EXERCISE AIM:
From the line containing "Given: Select the Google Chrome icon" down to the line containing "Click Buy Now on the Enterprise plan" in the records below, reproduce every line exactly, ends included, and omit all others.

EXTRACTED RECORDS:
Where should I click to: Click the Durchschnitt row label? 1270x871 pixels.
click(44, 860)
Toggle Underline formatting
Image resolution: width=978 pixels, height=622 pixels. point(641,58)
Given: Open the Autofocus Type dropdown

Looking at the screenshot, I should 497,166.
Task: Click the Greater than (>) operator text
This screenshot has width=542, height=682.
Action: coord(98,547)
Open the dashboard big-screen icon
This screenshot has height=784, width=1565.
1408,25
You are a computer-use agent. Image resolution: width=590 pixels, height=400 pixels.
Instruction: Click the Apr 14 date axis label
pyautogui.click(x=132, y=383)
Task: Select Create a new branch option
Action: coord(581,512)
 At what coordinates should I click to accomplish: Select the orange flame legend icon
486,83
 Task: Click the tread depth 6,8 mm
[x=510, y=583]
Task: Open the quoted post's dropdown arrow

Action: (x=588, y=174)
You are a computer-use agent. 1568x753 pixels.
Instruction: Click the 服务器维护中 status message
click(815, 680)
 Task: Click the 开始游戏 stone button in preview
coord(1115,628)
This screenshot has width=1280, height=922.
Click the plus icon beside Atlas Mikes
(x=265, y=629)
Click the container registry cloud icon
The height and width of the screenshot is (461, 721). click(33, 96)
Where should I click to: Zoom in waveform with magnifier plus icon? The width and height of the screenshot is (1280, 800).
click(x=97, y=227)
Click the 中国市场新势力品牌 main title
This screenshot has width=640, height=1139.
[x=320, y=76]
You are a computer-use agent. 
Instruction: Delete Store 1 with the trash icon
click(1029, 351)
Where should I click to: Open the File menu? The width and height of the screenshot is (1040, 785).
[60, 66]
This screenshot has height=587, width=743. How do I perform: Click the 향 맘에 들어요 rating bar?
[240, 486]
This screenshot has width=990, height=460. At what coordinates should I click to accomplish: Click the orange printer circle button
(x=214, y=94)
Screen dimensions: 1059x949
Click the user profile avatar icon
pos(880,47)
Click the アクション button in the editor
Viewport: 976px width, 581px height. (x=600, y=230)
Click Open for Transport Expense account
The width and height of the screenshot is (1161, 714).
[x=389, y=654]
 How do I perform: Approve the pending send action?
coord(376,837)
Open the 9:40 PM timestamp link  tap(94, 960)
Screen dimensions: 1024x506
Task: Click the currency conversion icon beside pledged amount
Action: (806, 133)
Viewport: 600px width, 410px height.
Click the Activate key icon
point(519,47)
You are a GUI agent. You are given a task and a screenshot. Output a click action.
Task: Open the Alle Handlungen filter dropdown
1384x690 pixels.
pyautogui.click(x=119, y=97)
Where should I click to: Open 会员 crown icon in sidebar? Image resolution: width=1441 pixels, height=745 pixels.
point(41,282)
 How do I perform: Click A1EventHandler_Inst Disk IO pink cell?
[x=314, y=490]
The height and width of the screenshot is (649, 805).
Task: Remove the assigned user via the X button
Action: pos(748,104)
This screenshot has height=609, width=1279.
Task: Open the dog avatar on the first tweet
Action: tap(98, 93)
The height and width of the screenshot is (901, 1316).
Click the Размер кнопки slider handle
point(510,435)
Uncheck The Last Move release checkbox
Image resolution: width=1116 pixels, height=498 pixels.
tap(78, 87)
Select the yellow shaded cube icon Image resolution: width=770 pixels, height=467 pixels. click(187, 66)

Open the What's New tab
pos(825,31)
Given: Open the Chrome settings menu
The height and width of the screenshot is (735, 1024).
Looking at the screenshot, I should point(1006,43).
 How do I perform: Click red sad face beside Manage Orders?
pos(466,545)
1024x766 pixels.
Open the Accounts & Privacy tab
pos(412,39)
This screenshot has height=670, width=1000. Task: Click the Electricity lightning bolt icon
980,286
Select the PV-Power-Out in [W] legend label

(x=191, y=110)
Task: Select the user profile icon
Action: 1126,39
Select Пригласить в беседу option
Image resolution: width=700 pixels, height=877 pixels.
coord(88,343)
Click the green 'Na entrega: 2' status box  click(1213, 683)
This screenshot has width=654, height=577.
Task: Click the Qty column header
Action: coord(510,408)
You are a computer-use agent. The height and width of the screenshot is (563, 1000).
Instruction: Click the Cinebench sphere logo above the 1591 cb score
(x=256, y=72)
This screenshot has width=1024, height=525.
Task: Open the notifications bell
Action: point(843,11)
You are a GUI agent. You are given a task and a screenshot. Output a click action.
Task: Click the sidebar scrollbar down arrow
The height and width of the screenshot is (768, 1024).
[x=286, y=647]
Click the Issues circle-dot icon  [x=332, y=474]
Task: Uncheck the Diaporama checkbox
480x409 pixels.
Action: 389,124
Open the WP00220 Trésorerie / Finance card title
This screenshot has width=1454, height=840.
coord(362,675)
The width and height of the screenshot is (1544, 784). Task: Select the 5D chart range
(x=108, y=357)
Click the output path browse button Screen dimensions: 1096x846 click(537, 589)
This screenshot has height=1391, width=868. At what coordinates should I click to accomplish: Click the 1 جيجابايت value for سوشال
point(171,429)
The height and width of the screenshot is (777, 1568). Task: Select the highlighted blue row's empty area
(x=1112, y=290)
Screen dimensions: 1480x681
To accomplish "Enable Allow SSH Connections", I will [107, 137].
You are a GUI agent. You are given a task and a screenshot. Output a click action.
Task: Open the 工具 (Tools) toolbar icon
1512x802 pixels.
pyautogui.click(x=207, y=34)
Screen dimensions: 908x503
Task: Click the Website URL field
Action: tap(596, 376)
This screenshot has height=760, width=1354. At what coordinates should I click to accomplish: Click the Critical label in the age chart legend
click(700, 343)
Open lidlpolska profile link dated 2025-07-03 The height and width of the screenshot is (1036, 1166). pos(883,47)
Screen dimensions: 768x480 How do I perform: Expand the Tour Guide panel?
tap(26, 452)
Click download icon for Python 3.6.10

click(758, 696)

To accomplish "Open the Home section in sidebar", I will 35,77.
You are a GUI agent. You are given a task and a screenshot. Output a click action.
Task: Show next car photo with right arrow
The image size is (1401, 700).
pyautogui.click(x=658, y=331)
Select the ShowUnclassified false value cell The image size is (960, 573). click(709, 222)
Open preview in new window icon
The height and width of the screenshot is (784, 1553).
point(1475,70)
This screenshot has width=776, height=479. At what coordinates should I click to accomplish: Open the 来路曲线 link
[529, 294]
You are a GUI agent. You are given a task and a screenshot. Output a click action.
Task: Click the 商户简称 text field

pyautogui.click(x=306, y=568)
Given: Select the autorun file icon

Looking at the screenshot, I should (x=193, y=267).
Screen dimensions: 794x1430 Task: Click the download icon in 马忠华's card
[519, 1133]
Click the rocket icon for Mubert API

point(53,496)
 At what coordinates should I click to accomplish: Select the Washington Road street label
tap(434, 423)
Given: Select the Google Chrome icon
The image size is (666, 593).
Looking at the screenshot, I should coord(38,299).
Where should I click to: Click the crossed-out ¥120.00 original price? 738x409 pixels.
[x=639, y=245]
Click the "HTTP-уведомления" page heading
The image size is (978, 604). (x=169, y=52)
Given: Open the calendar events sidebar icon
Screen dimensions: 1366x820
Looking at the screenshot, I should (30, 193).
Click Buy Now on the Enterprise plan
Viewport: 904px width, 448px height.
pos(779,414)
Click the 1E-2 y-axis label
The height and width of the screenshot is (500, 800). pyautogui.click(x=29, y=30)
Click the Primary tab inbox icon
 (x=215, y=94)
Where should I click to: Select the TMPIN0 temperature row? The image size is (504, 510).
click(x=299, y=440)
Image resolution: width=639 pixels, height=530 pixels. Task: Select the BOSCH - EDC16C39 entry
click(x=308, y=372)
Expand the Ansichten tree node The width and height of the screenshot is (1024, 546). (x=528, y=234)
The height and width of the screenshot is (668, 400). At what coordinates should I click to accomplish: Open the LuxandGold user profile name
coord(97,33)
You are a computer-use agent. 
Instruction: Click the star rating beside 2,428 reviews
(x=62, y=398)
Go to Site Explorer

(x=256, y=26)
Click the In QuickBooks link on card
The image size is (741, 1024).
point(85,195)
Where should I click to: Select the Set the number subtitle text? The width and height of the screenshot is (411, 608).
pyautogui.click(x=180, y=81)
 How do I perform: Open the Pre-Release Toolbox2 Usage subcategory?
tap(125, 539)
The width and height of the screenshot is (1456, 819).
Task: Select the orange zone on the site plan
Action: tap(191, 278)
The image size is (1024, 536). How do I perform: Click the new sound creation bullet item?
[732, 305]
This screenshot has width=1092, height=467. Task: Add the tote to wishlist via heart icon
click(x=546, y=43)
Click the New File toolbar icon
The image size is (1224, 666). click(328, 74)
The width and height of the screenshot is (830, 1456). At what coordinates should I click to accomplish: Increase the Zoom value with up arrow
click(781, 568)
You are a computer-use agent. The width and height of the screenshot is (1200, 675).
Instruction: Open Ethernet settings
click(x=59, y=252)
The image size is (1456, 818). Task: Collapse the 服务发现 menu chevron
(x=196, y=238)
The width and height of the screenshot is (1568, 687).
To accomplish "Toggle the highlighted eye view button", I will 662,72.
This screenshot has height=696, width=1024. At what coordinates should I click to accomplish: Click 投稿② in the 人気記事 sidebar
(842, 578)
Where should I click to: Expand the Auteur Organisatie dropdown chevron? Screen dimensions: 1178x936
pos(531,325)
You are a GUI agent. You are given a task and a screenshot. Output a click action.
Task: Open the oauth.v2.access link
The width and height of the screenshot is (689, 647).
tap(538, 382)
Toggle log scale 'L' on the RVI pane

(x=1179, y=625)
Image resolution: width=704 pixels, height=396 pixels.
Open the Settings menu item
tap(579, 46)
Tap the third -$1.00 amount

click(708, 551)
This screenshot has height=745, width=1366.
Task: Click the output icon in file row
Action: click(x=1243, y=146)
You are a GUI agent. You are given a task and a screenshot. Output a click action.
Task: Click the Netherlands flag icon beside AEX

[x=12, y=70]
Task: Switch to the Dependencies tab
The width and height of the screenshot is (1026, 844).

TASK OUTPUT:
Given: Select the Google Chrome icon
The image size is (666, 593).
Looking at the screenshot, I should coord(38,299).
Where should I click to: Click the crossed-out ¥120.00 original price? 738x409 pixels.
[x=639, y=245]
Click the "HTTP-уведомления" page heading
The image size is (978, 604). (x=169, y=52)
Given: Open the calendar events sidebar icon
Screen dimensions: 1366x820
Looking at the screenshot, I should (30, 193).
Click Buy Now on the Enterprise plan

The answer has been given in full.